O que é progressão de regime?
A progressão de regime é o direito do condenado de cumprir a pena em condições gradualmente menos restritivas, conforme demonstra bom comportamento e cumpre a fração exigida da pena. É garantia constitucional derivada do princípio da individualização da pena e do objetivo ressocializador da sanção.
Está regulamentada no art. 112 da Lei de Execução Penal (LEP), com profundas alterações pelo Pacote Anticrime (Lei 13.964/2019).
Frações de pena exigidas para progressão
As frações variam conforme a reincidência e o tipo de crime:
- Primário, crime sem violência: 1/6 da pena
- Primário, crime com violência ou ameaça: 1/4 da pena
- Reincidente, crime sem violência: 1/6 da pena com bom comportamento, ou 1/5 da pena
- Reincidente, crime com violência ou ameaça: 1/3 da pena
- Crime hediondo primário: 2/5 da pena (sem resultado morte) ou 3/5 (com resultado morte)
- Crime hediondo reincidente: 3/5 da pena
Requisito subjetivo: bom comportamento
Além da fração de pena, o condenado precisa apresentar bom comportamento carcerário, atestado pelo diretor do estabelecimento. A ausência de faltas disciplinares graves nos últimos 12 meses é o critério central.
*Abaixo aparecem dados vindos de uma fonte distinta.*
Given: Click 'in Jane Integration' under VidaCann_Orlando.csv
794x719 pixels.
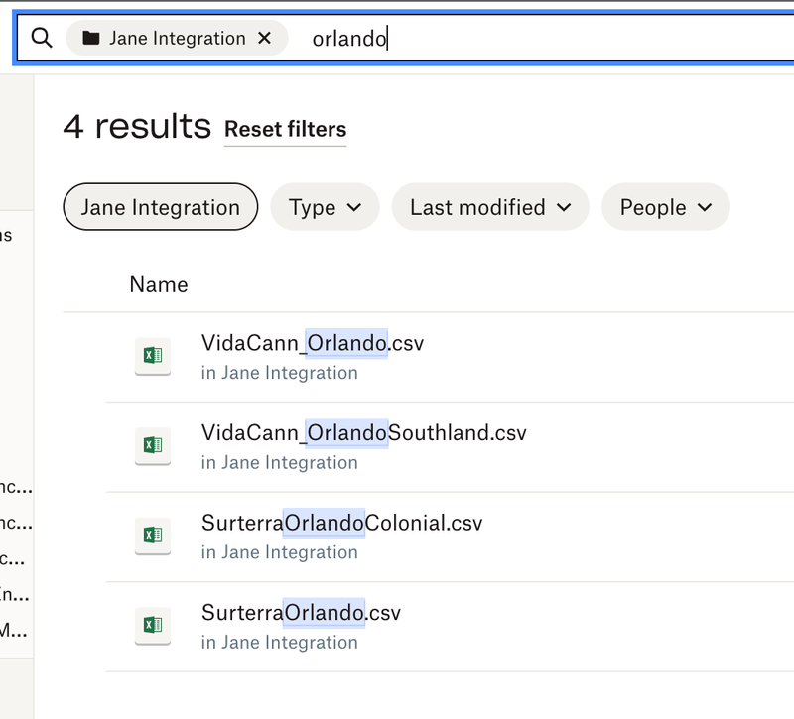Looking at the screenshot, I should pos(277,373).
O juiz também pode considerar laudo técnico de avaliação de personalidade — mas o STJ firmou que o laudo desfavorável isoladamente não impede a progressão se o requisito subjetivo estiver atendido.
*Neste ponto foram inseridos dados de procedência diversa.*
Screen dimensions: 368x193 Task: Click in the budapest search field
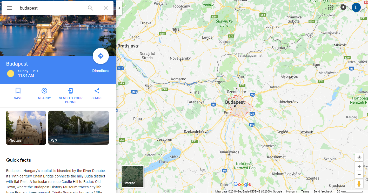51,8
Quem decide a progressão de regime?
O juízo da execução penal competente. Em Curitiba, é a Vara de Execuções Penais. O Ministério Público é intimado para se manifestar, mas sua oposição não vincula o juiz — é o juiz quem decide.
O que muda em cada regime
Regime fechado
Cumprido em penitenciária de segurança máxima ou média. Sem saída para trabalho externo no início — possível após 1/6 da pena em alguns estados.
Regime semiaberto
Colônia agrícola, industrial ou estabelecimento similar. Permite trabalho externo, saídas temporárias (5 dias a cada 4 meses) e ensino externo. É aqui que a tornozeleira eletrônica normalmente é imposta.
Regime aberto
Casa do albergado ou prisão domiciliar. O condenado trabalha ou estuda durante o dia e se recolhe à noite. É o estágio anterior à plena liberdade.
Saída temporária: como funciona
O condenado no semiaberto tem direito a 5 saídas temporárias de 5 dias por ano para visitar família, frequentar curso de instrução ou participar de atividades de reinserção social. A saída pode ser com ou sem monitoramento eletrônico.
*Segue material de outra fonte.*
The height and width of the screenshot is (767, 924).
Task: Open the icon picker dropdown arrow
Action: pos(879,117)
O que impede a progressão?
- Falta disciplinar grave cometida nos últimos 12 meses
- Não cumprimento da fração de pena exigida
- Ausência de atestado de bom comportamento
- Em crimes específicos: não reparação do dano à vítima (quando possível)
Perguntas frequentes
Posso pedir progressão mesmo com o MP contrário?
Sim. A manifestação do MP é obrigatória, mas não vincula o juiz. O advogado pode requerer a progressão diretamente ao juiz da execução.
Falta disciplinar grave impede progressão para sempre?
Não. Reinicia o prazo de 12 meses de bom comportamento. Após esse período sem novas faltas, a progressão pode ser requerida normalmente.
Cabe habeas corpus para garantir progressão negada indevidamente?
Sim. Se o juiz nega a progressão sem fundamentação adequada ou em desacordo com os requisitos legais, cabe habeas corpus ao TJ ou TRF. A demora excessiva no julgamento também pode ser impugnada.